» **Task details**: Images excluded, return every record exactly as it reads.

» **Provided information**:
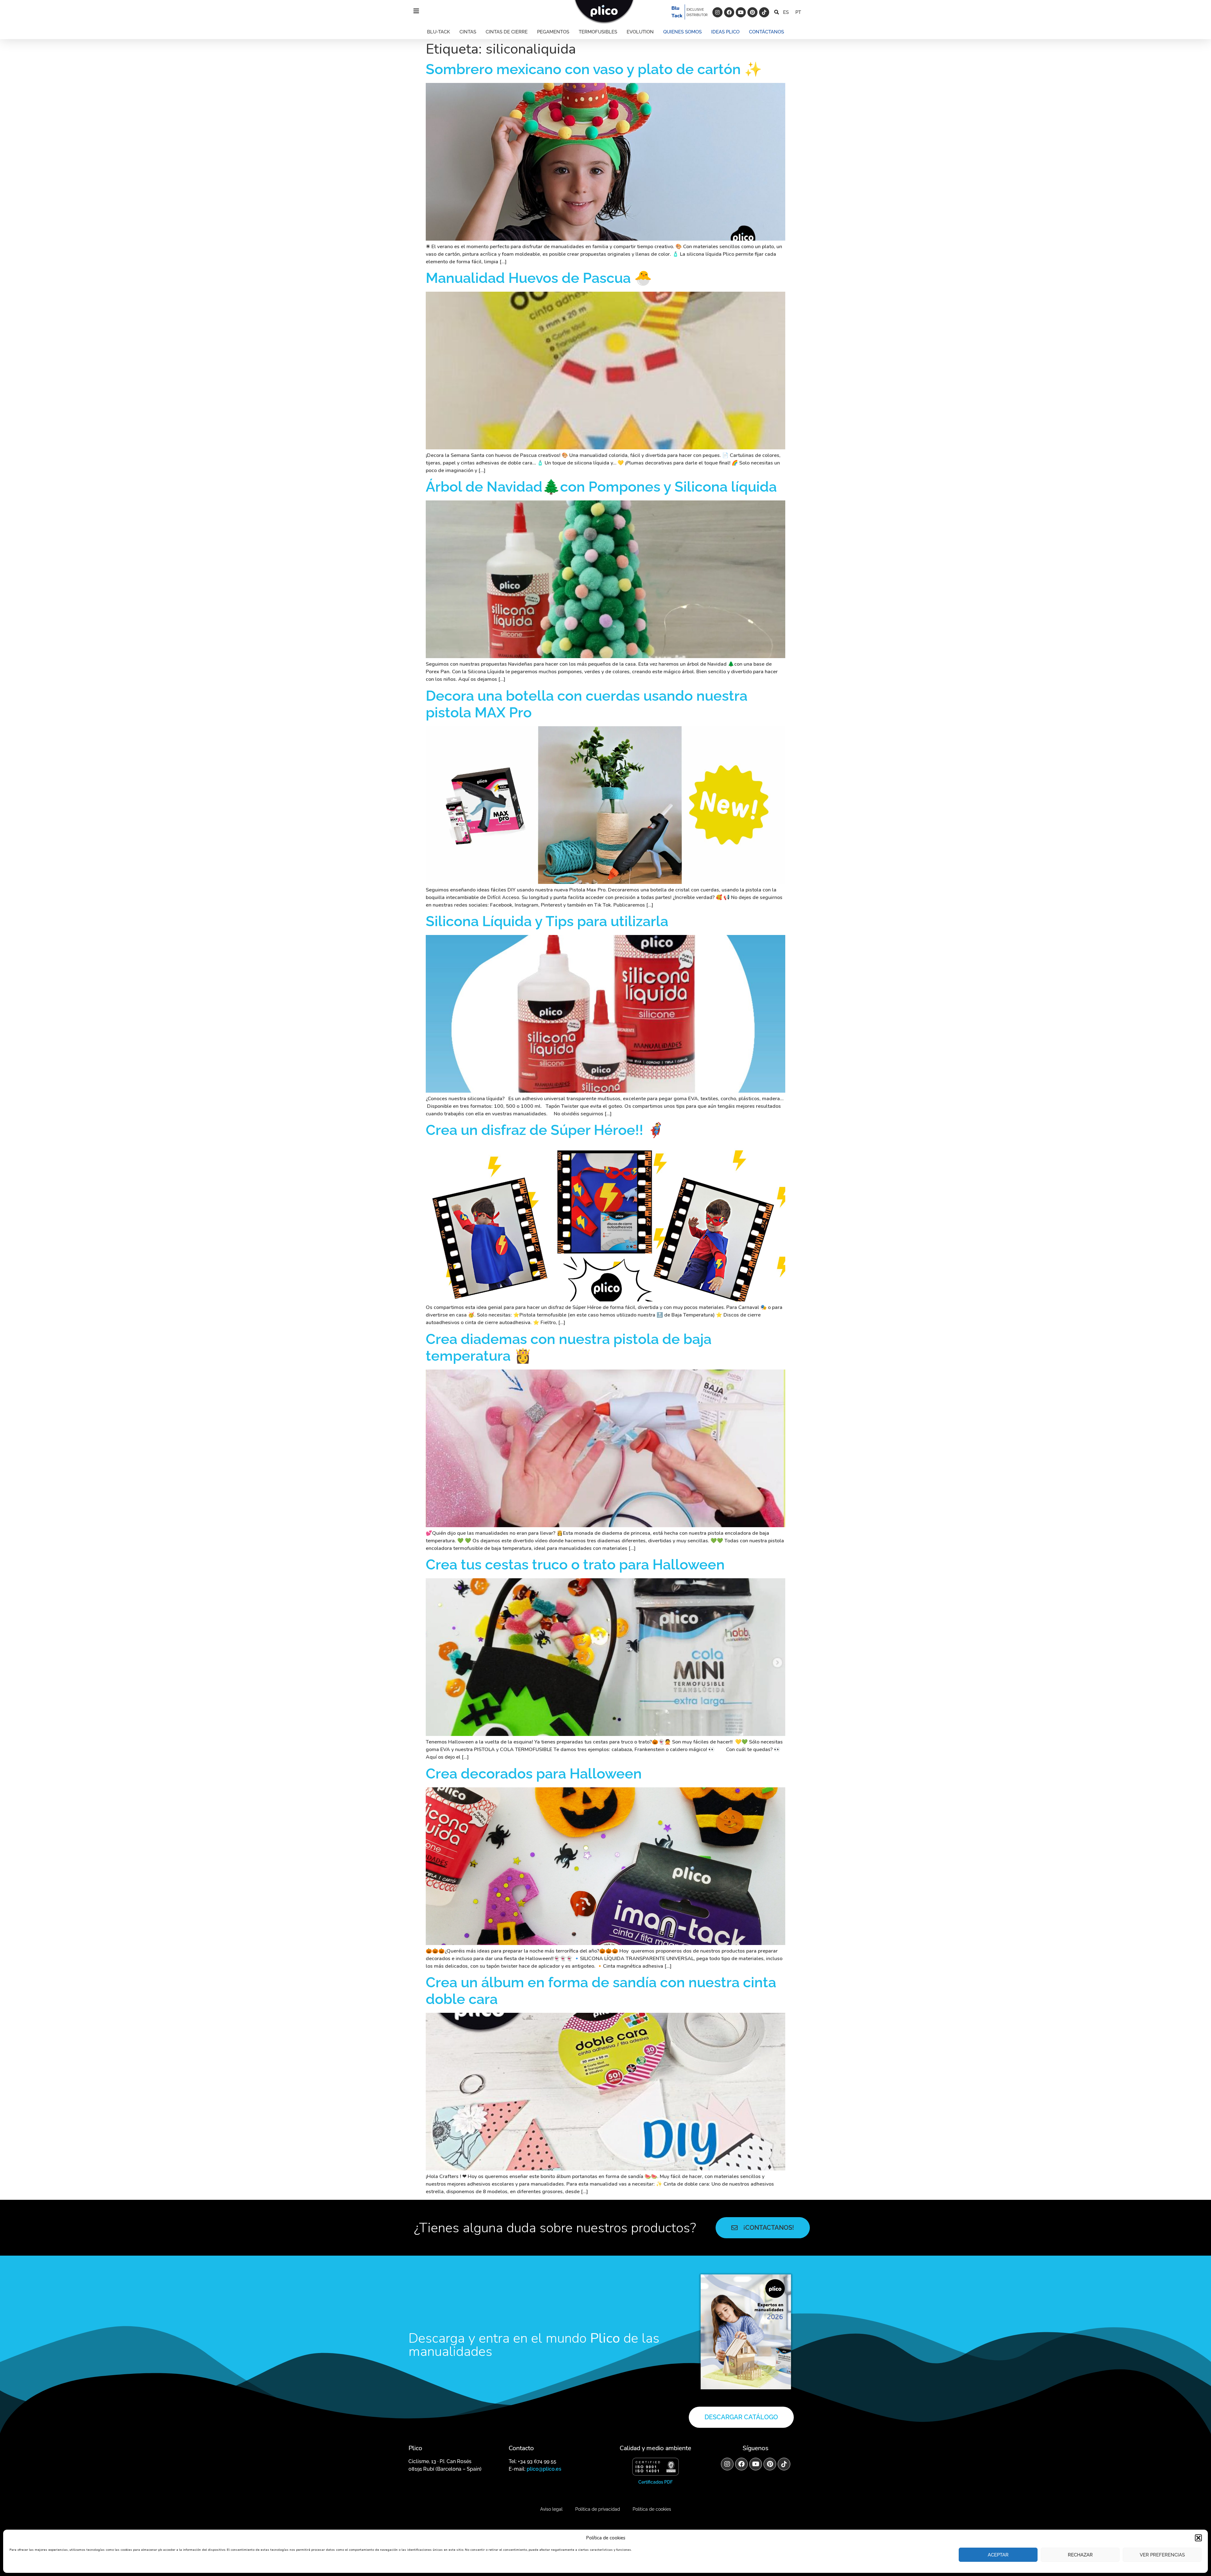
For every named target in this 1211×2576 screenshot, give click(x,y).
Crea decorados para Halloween (534, 1773)
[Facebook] (729, 12)
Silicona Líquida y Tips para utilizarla (547, 921)
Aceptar (998, 2555)
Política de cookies (652, 2509)
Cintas (467, 32)
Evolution (640, 32)
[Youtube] (741, 12)
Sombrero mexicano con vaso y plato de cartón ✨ (594, 69)
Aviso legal (551, 2509)
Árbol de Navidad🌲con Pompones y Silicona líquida (601, 486)
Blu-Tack (438, 32)
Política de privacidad (597, 2509)
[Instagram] (717, 12)
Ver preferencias (1162, 2555)
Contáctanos (766, 32)
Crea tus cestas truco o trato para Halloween (575, 1564)
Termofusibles (598, 32)
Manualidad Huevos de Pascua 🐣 (539, 278)
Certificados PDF (655, 2482)
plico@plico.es (544, 2469)
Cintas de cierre (507, 32)
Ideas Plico (725, 32)
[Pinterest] (752, 12)
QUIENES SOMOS (682, 32)
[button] (1198, 2538)
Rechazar (1080, 2555)
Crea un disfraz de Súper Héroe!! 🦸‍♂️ (545, 1130)
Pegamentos (553, 32)
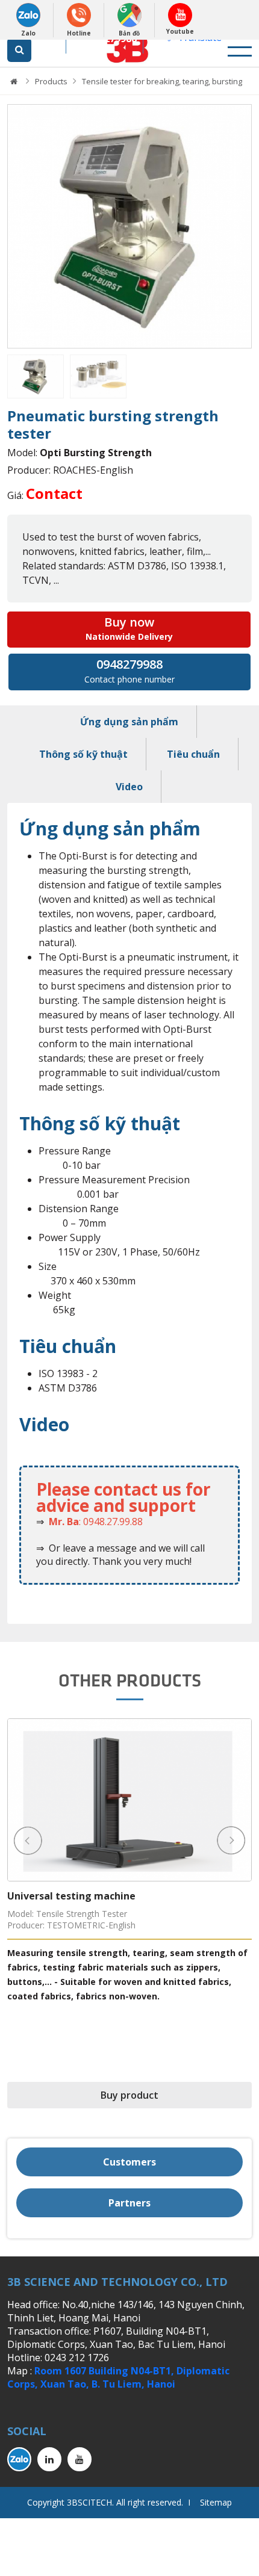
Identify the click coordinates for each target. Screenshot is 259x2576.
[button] (16, 226)
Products (51, 81)
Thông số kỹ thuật (83, 754)
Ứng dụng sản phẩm (129, 721)
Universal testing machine (71, 1896)
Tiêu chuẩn (193, 754)
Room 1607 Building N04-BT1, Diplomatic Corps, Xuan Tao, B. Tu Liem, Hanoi (118, 2377)
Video (129, 786)
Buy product (129, 2095)
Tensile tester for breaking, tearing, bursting (162, 81)
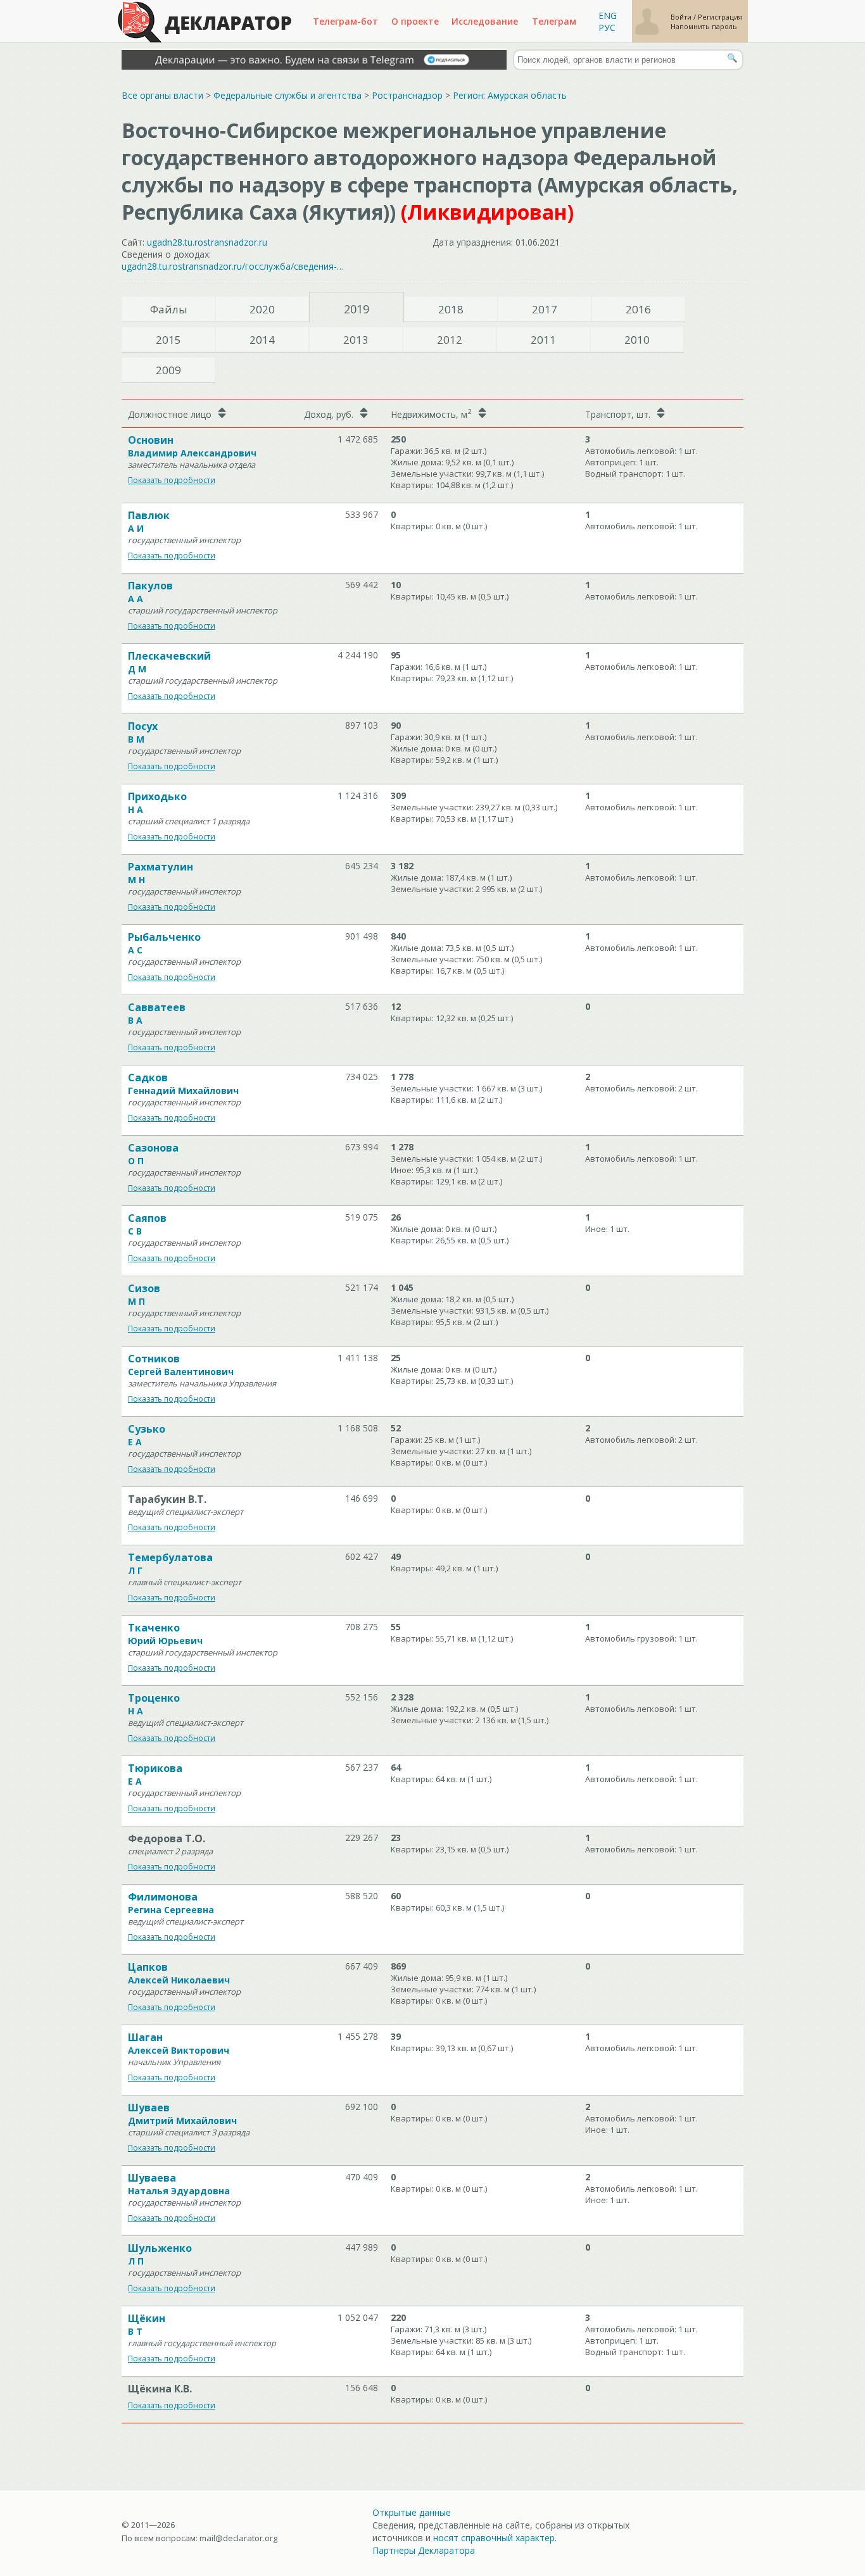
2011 (543, 339)
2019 (356, 309)
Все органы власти (162, 95)
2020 (262, 309)
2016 (638, 309)
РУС (607, 28)
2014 (262, 339)
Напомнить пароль (704, 26)
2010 (637, 339)
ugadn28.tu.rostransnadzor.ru (207, 242)
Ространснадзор (407, 95)
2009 (168, 370)
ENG (607, 15)
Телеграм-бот (345, 21)
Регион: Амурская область (510, 95)
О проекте (415, 21)
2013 (356, 339)
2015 (168, 339)
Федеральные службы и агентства (287, 95)
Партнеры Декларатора (423, 2550)
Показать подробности (171, 480)
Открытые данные (411, 2512)
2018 (451, 309)
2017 (544, 309)
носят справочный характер (494, 2538)
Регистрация (720, 17)
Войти (682, 17)
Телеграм (554, 21)
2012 (449, 339)
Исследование (484, 21)
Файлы (168, 309)
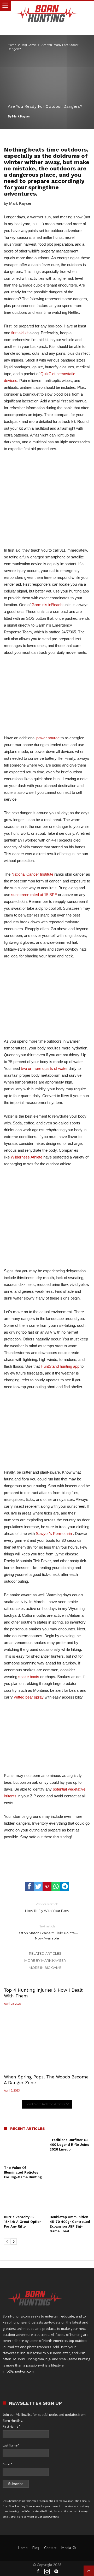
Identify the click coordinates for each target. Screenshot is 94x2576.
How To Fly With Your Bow (47, 1907)
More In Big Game (45, 1967)
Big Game (29, 45)
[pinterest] (47, 1886)
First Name (11, 2426)
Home (12, 45)
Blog (35, 2548)
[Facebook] (38, 2571)
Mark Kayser (21, 116)
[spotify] (56, 2571)
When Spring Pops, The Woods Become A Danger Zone (46, 2079)
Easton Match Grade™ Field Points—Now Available (47, 1932)
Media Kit (68, 2548)
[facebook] (29, 1886)
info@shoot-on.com (18, 2371)
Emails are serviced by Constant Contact (34, 2516)
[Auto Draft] (47, 1863)
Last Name (11, 2445)
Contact (50, 2548)
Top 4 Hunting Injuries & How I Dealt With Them (43, 1992)
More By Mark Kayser (45, 1960)
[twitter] (38, 1886)
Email (7, 2464)
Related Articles (45, 1953)
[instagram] (47, 2571)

» **Your solution**:
For every named target in this 1211×2576 screenshot, give click(x,y).
Crea decorados para Halloween (534, 1773)
[Facebook] (729, 12)
Silicona Líquida y Tips para utilizarla (547, 921)
Aceptar (998, 2555)
Política de cookies (652, 2509)
Cintas (467, 32)
Evolution (640, 32)
[Youtube] (741, 12)
Sombrero mexicano con vaso y plato de cartón ✨ (594, 69)
Aviso legal (551, 2509)
Árbol de Navidad🌲con Pompones y Silicona líquida (601, 486)
Blu-Tack (438, 32)
Política de privacidad (597, 2509)
[Instagram] (717, 12)
Ver preferencias (1162, 2555)
Contáctanos (766, 32)
Crea tus cestas truco o trato para Halloween (575, 1564)
Termofusibles (598, 32)
Manualidad Huevos de Pascua 🐣 (539, 278)
Certificados PDF (655, 2482)
plico@plico.es (544, 2469)
Cintas de cierre (507, 32)
Ideas Plico (725, 32)
[Pinterest] (752, 12)
QUIENES SOMOS (682, 32)
[button] (1198, 2538)
Rechazar (1080, 2555)
Crea un disfraz de Súper Héroe!! 🦸‍♂️ (545, 1130)
Pegamentos (553, 32)
Identify the click coordinates for each target. Screenshot is 259x2576.
[button] (16, 226)
Products (51, 81)
Thông số kỹ thuật (83, 754)
Ứng dụng sản phẩm (129, 721)
Universal testing machine (71, 1896)
Tiêu chuẩn (193, 754)
Room 1607 Building N04-BT1, Diplomatic Corps, Xuan Tao, B. Tu Liem, Hanoi (118, 2377)
Video (129, 786)
Buy product (129, 2095)
Tensile tester for breaking, tearing, bursting (162, 81)
2011 (543, 339)
2019 (356, 309)
Все органы власти (162, 95)
2020 (262, 309)
2016 (638, 309)
РУС (607, 28)
2014 (262, 339)
Напомнить пароль (704, 26)
2010 (637, 339)
ugadn28.tu.rostransnadzor.ru (207, 242)
Ространснадзор (407, 95)
2009 (168, 370)
ENG (607, 15)
Телеграм-бот (345, 21)
Регион: Амурская область (510, 95)
О проекте (415, 21)
2013 (356, 339)
2015 (168, 339)
Федеральные службы и агентства (287, 95)
Партнеры Декларатора (423, 2550)
Показать подробности (171, 480)
Открытые данные (411, 2512)
2018 (451, 309)
2017 (544, 309)
носят справочный характер (494, 2538)
Регистрация (720, 17)
Войти (682, 17)
Телеграм (554, 21)
2012 (449, 339)
Исследование (484, 21)
Файлы (168, 309)
Identify the click coordinates for each target. Screenshot is 94x2576.
How To Fly With Your Bow (47, 1907)
More In Big Game (45, 1967)
Big Game (29, 45)
[pinterest] (47, 1886)
First Name (11, 2426)
Home (12, 45)
Blog (35, 2548)
[Facebook] (38, 2571)
Mark Kayser (21, 116)
[spotify] (56, 2571)
When Spring Pops, The Woods Become A Danger Zone (46, 2079)
Easton Match Grade™ Field Points—Now Available (47, 1932)
Media Kit (68, 2548)
[facebook] (29, 1886)
info@shoot-on.com (18, 2371)
Emails are serviced by Constant Contact (34, 2516)
[Auto Draft] (47, 1863)
Last Name (11, 2445)
Contact (50, 2548)
Top 4 Hunting Injuries & How I Dealt With Them (43, 1992)
More By Mark Kayser (45, 1960)
[twitter] (38, 1886)
Email (7, 2464)
Related Articles (45, 1953)
[instagram] (47, 2571)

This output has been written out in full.